1

First of all, I love Vue 3. I really enjoy it over many other frameworks. But I think I have found a limitation. I am trying to wrap some of my very complicated logic in class where internally each instance does the dirty work. This feels more natural for me. But when my instances are wrapped with reactive(), everything seems to break.

Here is an example:

export class Container {
  public stat: Ref<Stat> = ref({ cpu: 0 });
  private _throttledStatHistory: UseThrottledRefHistoryReturn<Stat, Stat>;

  constructor(
    public readonly id: string,
    // more fields not shown...
  ) {
    this._throttledStatHistory = useThrottledRefHistory(this._stat, { capacity: 300, deep: true, throttle: 1000 });
  }

  public statHistory: ComputedRef<UseRefHistoryRecord<Stat>[]> = computed(
    () => this._throttledStatHistory.history.value
  );
}

I can use this object with something like

const container = new Container("123")
container.stat.value = { cpu: 1}
container.stat.value = { cpu: 2}

However, when using reactive like so:

const myRef = reactive(new Container("123"))

Everything seems to break:

myRef.value.stat.value // stat is no longer a ref.

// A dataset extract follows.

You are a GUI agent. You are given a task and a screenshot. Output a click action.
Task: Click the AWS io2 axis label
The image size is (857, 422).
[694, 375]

It is now a proxy
myRef.value.stat.value = {cpu: 3} // also breaks as statHistory is not updated at all 

My assumption is that everything being wrapped in reactive breaks.

Somethings can be fixed with toRaw() like toRaw(myRef.value).stat.value = ... but that feels unnatural.

Note if I make stat private with private stat: Ref<Stat> = ref({ cpu: 0 }); then the problem still persists. I expected private members to not be affected by reactive.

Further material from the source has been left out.